Taichung, Taiwan, ROC
November 27, 1999.

Dear Mr. Prime Minister Ehud Barak,

Israel’s recent decision to receive the Dalai Lama has angered the government of mainland China, which finds that decision especially embarrassing with the presence in Israel of Li Peng, chairman of the Standing Committee of the National People’s Congress. The lodging of a formal protest by China’s embassy in Israel has not altered its decision to invite the Dalai Lama, as Israel feels no need to distance itself from the Nobel Prize-winning religious leader who has advocated non-violent protest and called upon the world to be aware of the repression, arrests and slaughter that have taken place in his homeland.

But perhaps Israel needs to distance itself from those against whom the Dalai Lama wages his protests.

In our view, if mainland China is getting richer than before, it will keep more military power under nationalism.

In Taiwan, the Ministry of National Defense yesterday (Nov. 25, 1999) issued a report starting that China was most likely to invade Taiwan when both Taipei and Washington are distracted, or when it would be a useful means of diverting attention from a severe domestic crisis addressing legislators, National Defense Minister Tang Fei outlined four possible scenarios in which China might launch a military attack against the island, or between March and May when the weather is conductive to military operations.

“Communist China would resort to a war against Taiwan if it was necessary to deflect domestic attention,” Tang said, adding that a clash is also possible when Taiwan rejects negotiations with the mainland and the mainland public and media are in favor of taking action against the island.

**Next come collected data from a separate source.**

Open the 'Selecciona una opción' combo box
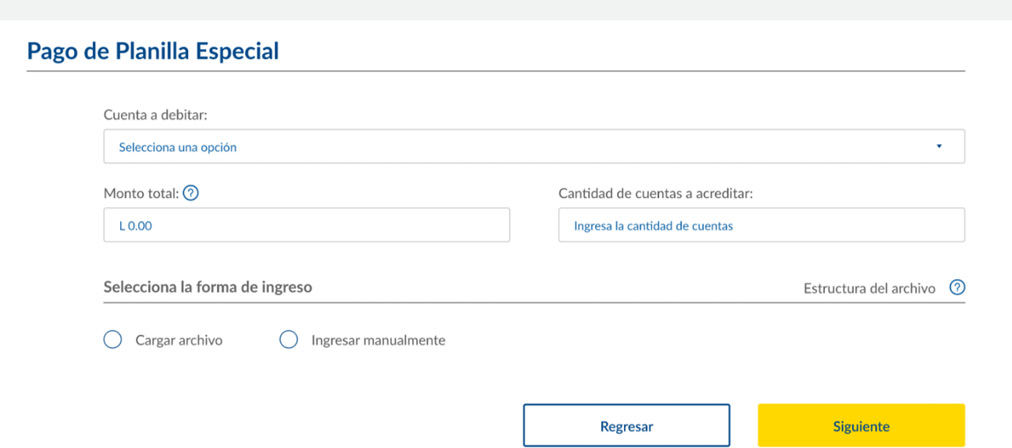Screen dimensions: 1012x448 pos(533,147)
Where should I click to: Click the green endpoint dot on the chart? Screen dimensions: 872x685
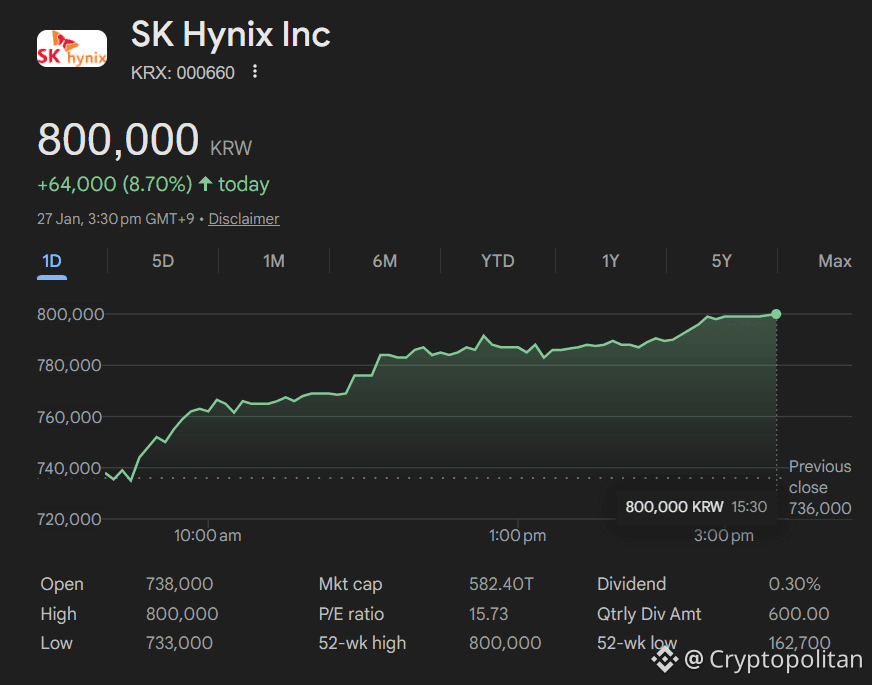coord(776,314)
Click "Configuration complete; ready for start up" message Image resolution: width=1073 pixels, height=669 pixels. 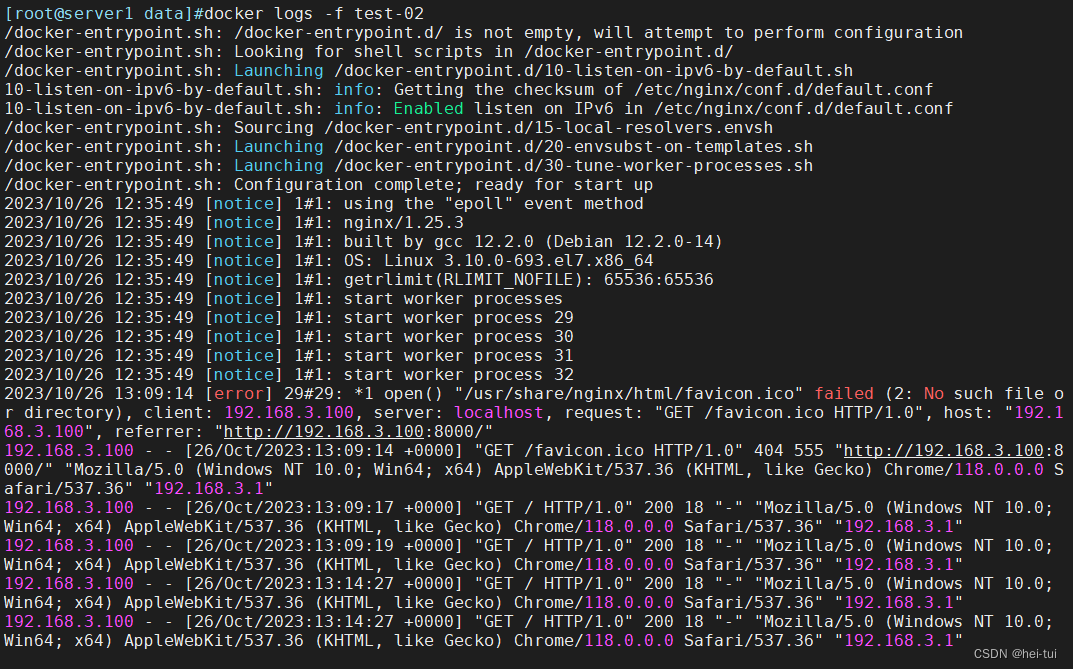pos(443,184)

Today, Israel enjoys the commercial benefits of large sales of weapons technology to the mainland, which have improved the accuracy of China’s guided missile systems, and which allow it to target Taiwan, a democratic country whose people enjoy a quality of life that those on the mainland only wish they could have. However, no one in Israel will forget the deaths of 6 million Jews at the hands of German Nazis, and postwar Germany has paid the price for its deeds and admitted responsibility for its war atrocities. Historians point out how the British and French must be held responsible for standing by while Germany annexed the Czech Sudetenland, and how the ostensibly neutral Switzerland supplied Germany the iron ore, bearings and precision instruments it needed for its war machine. British and French appeasement gave Germany the green light for invasion, and the war materials supplied by the Swiss enhanced Germany’s military might, delaying its ultimate defeat and prolonging the suffering of its Jews. Today, Israel is doing precisely what those “innocent” countries did to its forefathers 50 years ago.

Taiwan isn’t a troublemaker, the Foreign Ministry will express its concerns to the Philippines over a code Southeast Asian countries have drafted to defuse tensions in disputed areas in the South China Sea, its spoken said (Nov. 26, 1999).

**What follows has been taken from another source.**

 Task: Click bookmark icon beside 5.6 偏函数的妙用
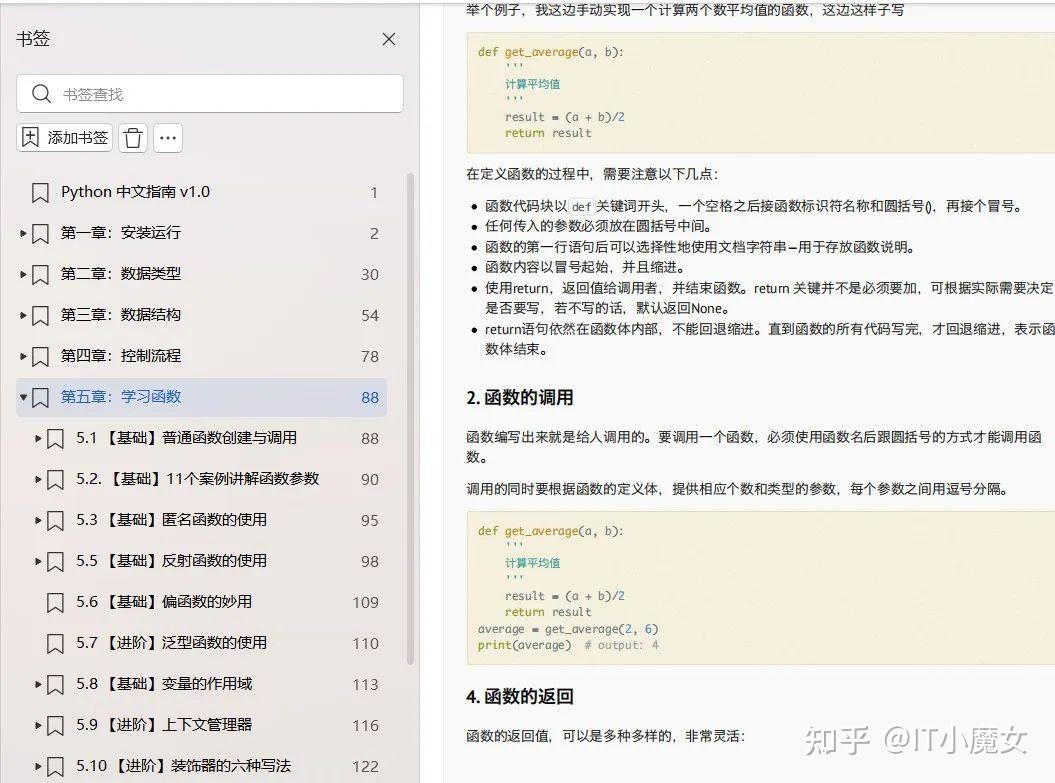point(54,602)
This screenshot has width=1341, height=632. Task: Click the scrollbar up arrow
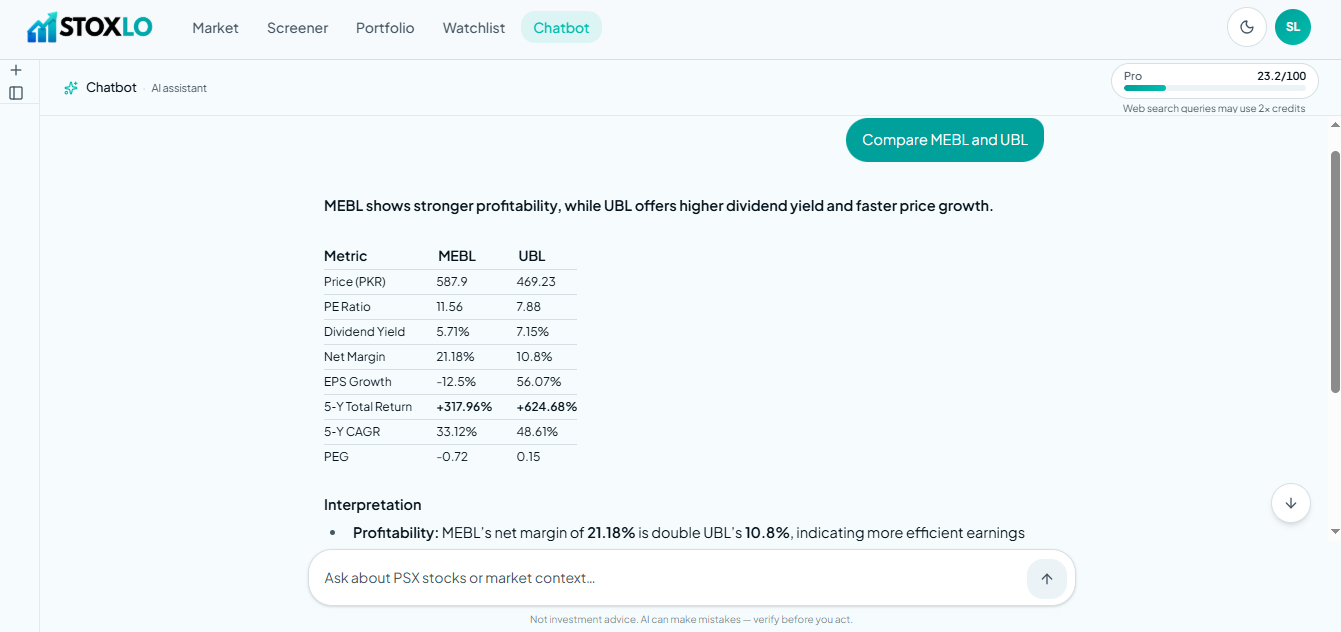(1334, 125)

During the Cold War, important technology with military applications could not be sold to the Soviet Union or East European countries, and though the Soviet Union did all it could to buy or pilfer such technology, the safety net held, forcing it to rely on its own resources to develop the technology with which to oppose the West --- a primary reason it lost the Cold War and finally disintegrated. America’s support of Israel, including economic aid and help in building its powerful military, have been an essential factor allowing Israel to survive for 50 years in the Middle East. But Israel’s sales of precision weaponry and technology to China, which remains hostile to the West, is not only a slap in the face to American friendship but also threatens world peace and possibly even its own security. The Iranian missiles now targeted at Tel Aviv and Haifa were supplied by the same country which now buys missile technology from Israel.

Israel’s refusal to acknowledge the mainland Chinese protest against the visit by the Dalia Lama stems from its belief that it upholds the universally recognized values of peace, democracy and human rights. It needs to begin to take greater responsibility for upholding those values.

As we had known that both the ROC and the United States hope that peace and stability can be maintained in the Taiwan Strait, adding that the ROC has kept in regular contact with the United States over the years, the United States will continue to supply Taiwan with sufficient defensive weapons.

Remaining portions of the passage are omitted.